Date: 05 October 2019 Tags: Bills & Laws

Issue

The Indian government is planning to introduce a law to compulsorily force firms to store sensitive data in India.

 

Background

A committee headed Justice B N Srikrishna had submitted a draft legislation for data protection in India. Eventhough the government recognises the importance of free data flow, it has made it clear that “super-sensitive data” would have to reside in India.

 

Details

  • The government is yet to decide the criteria for classifying data as “super-sensitive” and is waiting for the final bill to take shape.

  • The IT ministry last month constituted a committee to look at ways to regulate non-personal category of data that includes community data and anonymised data.

  • Non-personal data was kept out of the purview of the personal data protection bill that the Srikrishna panel recommended.

  • Large data is usually held by large commercial entities like cab-aggregators, e-commerce companies, etc that use the community data generated on their platforms to improve their services.

  • Large scale anonymised datasets are also being provided to government bodies and departments by large internet companies to assist in policymaking.

  • The government intends to bring a law that respects private data of individuals but makes use of non-personal data to formulate better policies and services.

 

Srikrishna committee on Data protection

The ten-member committee headed by Justice B.N Srikrishna, was tasked with studying and identifying key data protection issues and recommend methods for addressing them.

 

Highlights

  • The Committee has recommended setting up a Data Protection Authority which is supposed to “protect the interests of data principals”

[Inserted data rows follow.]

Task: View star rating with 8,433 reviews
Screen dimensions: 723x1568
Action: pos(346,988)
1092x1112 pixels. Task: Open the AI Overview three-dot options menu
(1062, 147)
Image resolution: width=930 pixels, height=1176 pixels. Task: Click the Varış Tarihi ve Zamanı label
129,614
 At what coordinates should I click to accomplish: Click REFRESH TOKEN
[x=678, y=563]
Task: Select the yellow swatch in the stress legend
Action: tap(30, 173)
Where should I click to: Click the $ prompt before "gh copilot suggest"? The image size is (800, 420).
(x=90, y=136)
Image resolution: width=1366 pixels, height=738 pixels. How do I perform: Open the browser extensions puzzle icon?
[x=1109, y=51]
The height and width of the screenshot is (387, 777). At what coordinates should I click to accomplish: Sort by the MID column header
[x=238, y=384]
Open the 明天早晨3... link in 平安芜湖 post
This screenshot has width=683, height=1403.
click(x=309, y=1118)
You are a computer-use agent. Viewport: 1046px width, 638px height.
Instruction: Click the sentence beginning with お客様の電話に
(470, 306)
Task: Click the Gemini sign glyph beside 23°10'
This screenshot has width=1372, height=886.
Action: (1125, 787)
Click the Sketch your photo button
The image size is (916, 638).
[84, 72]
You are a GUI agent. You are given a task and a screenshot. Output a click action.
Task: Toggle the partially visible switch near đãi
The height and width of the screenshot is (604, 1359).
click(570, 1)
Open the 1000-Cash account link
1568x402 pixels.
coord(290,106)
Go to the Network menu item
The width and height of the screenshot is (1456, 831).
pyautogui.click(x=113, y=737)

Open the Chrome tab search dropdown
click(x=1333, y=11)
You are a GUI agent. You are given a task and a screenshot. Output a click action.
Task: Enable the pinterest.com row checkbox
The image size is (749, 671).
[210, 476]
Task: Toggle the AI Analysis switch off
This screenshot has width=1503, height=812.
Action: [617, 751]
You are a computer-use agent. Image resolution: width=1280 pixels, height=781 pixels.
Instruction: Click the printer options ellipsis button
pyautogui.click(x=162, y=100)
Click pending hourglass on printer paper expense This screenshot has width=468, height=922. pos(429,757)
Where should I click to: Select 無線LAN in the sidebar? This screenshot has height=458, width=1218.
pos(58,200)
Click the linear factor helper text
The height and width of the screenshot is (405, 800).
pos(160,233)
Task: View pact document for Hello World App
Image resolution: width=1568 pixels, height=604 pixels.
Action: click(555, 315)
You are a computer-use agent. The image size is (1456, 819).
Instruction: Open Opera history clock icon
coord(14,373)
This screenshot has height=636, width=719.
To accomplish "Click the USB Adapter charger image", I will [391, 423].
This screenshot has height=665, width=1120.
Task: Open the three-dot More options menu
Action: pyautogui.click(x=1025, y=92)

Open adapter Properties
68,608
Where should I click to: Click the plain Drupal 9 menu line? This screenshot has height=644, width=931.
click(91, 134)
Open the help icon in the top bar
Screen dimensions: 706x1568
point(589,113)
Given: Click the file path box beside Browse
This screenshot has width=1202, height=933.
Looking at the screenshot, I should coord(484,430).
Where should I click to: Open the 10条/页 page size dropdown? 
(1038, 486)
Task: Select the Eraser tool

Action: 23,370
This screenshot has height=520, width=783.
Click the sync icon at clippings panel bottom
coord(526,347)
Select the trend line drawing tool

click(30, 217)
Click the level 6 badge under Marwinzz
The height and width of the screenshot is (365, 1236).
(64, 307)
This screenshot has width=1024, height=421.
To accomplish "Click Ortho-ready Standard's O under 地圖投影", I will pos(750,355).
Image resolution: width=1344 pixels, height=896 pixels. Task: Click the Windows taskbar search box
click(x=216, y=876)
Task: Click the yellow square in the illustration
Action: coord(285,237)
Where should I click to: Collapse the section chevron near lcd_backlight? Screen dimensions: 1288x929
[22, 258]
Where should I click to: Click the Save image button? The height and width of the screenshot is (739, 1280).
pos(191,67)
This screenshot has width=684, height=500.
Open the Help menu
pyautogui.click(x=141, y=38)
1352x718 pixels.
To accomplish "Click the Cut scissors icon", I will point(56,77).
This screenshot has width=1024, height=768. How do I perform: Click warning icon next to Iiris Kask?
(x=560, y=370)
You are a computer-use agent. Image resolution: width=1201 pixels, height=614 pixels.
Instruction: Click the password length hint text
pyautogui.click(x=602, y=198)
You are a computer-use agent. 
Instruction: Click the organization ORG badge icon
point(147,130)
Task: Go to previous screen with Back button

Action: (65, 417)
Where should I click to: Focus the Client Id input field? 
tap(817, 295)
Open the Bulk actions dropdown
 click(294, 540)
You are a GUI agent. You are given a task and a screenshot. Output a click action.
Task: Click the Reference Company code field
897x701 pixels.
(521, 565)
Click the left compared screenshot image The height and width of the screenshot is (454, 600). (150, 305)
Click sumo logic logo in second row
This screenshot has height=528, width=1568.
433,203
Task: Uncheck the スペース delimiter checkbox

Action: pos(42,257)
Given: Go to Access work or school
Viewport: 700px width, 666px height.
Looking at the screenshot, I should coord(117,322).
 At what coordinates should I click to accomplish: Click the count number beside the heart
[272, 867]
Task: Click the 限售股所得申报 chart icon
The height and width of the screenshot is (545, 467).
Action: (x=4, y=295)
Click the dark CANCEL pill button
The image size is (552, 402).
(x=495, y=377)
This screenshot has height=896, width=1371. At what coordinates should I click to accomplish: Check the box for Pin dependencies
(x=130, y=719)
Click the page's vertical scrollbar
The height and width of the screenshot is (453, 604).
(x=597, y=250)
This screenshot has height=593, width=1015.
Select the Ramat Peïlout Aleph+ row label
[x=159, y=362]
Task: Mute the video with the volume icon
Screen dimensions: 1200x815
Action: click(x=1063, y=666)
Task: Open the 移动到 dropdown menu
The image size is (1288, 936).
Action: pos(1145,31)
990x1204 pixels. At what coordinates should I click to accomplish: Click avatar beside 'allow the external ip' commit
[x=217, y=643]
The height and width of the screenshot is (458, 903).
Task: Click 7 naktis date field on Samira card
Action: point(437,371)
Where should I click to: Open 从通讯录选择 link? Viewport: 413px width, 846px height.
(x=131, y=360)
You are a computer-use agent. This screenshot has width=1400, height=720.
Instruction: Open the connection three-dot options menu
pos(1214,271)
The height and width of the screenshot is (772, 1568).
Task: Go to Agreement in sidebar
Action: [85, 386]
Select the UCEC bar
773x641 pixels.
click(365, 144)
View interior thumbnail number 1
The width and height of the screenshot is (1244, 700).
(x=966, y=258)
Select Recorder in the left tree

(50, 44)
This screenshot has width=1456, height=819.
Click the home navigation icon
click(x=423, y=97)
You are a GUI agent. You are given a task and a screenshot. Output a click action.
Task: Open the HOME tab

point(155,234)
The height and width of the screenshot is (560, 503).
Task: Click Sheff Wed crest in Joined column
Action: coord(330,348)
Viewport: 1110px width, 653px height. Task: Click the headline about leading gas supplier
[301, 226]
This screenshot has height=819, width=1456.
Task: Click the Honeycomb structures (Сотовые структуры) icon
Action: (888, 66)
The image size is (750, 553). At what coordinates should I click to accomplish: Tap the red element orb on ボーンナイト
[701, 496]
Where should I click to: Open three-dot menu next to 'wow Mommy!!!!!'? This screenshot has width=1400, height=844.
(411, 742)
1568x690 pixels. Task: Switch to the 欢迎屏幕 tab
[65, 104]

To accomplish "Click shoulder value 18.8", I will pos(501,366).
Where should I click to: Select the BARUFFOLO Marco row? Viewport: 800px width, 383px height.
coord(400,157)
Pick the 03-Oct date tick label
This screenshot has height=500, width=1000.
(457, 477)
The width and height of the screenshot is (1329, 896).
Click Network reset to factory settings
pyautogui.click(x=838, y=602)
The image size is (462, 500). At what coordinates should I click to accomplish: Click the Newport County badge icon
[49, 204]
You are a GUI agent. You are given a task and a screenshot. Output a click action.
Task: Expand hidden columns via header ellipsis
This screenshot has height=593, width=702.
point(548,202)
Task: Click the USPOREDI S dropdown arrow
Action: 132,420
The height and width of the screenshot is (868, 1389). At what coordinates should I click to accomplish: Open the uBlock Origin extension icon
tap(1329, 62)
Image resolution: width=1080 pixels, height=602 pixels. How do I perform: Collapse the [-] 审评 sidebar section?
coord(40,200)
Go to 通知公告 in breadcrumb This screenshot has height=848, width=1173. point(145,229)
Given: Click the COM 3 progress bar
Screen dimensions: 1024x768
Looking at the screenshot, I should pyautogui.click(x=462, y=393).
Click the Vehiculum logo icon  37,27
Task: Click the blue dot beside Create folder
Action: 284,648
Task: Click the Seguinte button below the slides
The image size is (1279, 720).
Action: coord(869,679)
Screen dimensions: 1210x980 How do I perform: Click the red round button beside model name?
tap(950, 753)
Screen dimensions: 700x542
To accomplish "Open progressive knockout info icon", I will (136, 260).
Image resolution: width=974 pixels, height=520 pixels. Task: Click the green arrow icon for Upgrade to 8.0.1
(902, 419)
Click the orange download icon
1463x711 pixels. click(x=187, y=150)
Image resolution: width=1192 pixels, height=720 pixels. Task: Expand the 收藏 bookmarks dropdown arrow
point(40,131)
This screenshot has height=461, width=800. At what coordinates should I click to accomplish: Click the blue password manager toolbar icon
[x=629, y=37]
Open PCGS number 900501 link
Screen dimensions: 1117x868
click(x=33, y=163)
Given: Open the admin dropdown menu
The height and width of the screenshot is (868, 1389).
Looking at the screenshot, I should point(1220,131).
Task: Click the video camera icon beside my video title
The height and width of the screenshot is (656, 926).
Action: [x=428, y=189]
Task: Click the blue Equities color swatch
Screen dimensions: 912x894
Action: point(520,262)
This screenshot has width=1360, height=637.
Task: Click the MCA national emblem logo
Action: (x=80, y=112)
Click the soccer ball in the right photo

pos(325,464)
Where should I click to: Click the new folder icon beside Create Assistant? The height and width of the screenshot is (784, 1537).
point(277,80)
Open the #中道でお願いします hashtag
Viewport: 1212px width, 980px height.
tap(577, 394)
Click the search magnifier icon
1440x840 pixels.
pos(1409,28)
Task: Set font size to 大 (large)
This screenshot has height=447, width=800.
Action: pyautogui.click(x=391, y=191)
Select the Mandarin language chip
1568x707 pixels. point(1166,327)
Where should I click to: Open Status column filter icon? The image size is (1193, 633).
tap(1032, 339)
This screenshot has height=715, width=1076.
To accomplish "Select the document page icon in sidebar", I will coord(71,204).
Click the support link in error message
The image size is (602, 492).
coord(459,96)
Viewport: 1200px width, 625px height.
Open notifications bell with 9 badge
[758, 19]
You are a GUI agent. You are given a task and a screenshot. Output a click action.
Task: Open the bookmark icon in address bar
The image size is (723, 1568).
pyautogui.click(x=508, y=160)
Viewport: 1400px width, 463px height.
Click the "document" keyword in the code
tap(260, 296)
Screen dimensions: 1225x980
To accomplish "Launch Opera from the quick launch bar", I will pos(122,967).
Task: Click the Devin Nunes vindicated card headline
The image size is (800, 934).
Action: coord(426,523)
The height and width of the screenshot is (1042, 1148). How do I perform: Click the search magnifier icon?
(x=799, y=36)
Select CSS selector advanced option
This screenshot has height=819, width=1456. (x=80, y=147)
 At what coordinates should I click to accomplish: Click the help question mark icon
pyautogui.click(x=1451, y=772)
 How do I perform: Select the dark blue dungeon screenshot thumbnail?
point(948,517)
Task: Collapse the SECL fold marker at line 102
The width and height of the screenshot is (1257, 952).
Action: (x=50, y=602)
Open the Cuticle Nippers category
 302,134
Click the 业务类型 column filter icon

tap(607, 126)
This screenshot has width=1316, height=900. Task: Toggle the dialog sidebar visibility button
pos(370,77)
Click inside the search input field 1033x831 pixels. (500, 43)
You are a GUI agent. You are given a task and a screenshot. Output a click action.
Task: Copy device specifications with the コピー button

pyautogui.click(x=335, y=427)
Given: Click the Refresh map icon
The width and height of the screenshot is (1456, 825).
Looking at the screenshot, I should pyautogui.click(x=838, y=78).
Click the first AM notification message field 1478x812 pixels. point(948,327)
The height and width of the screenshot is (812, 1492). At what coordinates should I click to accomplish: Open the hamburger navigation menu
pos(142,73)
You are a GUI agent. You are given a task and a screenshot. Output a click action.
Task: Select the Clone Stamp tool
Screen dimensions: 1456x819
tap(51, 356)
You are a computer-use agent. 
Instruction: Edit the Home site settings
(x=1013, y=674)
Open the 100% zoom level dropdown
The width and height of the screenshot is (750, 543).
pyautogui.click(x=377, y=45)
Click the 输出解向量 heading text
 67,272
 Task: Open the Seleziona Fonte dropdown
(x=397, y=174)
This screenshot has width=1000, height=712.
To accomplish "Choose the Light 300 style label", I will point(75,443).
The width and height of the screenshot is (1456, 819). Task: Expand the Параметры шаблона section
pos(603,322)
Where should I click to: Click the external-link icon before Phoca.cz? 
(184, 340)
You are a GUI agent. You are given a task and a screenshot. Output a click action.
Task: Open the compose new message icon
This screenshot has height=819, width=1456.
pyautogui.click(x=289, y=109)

  • The Committee recommends that “sensitive” personal data (such as passwords, sexual orientation, biometric data etc) should not be processed unless someone gives explicit consent.

  • Personal data will need to be stored on servers located within India, and transfers outside the country will need to be subject to safeguards.

  • The committee recommends giving “data principals” (persons whose personal data is being processed) the ‘right to be forgotten’.This means they will be able to restrict or prevent any display of their personal data once the purpose of disclosing the data has ended.

  • The committee suggests that the personal data may be processed by the government if this is considered necessary for any function of Parliament or State Legislature. 

  • The committee recommends that processing (collection, recording, analysis, disclosure, etc) of personal data should be done only for clear, specific and lawful purposes.

  • The Committee recommends the amendment amend section 8(1)(j) of the RTI Act that pertains to the disclosure of personal information in the larger public interest.

  • The Committee has suggested recommendations to the Aadhaar Act 2016 to ensure autonomy of the UIDAI and bolster data protection.